The Green Bay Packers didn’t just win; they dictated every beat of Thursday Night Football at Lambeau Field. A fast 14-0 start, a defense that refused to budge, and a statement from a young passing game added up to a 27-18 victory over the Washington Commanders and a 2-0 start that feels more real than early-season hype. Washington dropped to 1-1, and the final score was kinder than the flow of the game.
Jordan Love looked comfortable from the jump. He spread the ball around, ripped throws into the middle of the field, and handled pressure without panic. Even after losing receiver Jayden Reed to a first-quarter shoulder injury, Love piloted a balanced, on-schedule offense that stacked points, ate clock, and left Washington chasing. Green Bay never trailed, and the tone never really changed.

◆ **RECORDED INFORMATION**
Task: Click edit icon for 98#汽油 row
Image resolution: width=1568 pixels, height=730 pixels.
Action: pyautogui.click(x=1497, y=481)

◆ **INSTRUCTIONS**
1. In the game recap, what did Jordan Love's offense do that left Washington chasing, even after Jayden Reed was hurt? Answer in one to three sentences.
2. Answer these from the game recap:
(a) What was the final score?
(b) What was Washington's record after the game?
(c) Which receiver did Green Bay lose, and to what injury?

◆ **ANSWERS PER TASK**
1. Love ran a balanced, on-schedule offense that stacked points and ate clock. Green Bay kept adding to its lead while keeping the ball, so Washington was always playing from behind.

2.
(a) The Packers won 27-18.
(b) Washington fell to 1-1.
(c) Green Bay lost Jayden Reed to a first-quarter shoulder injury.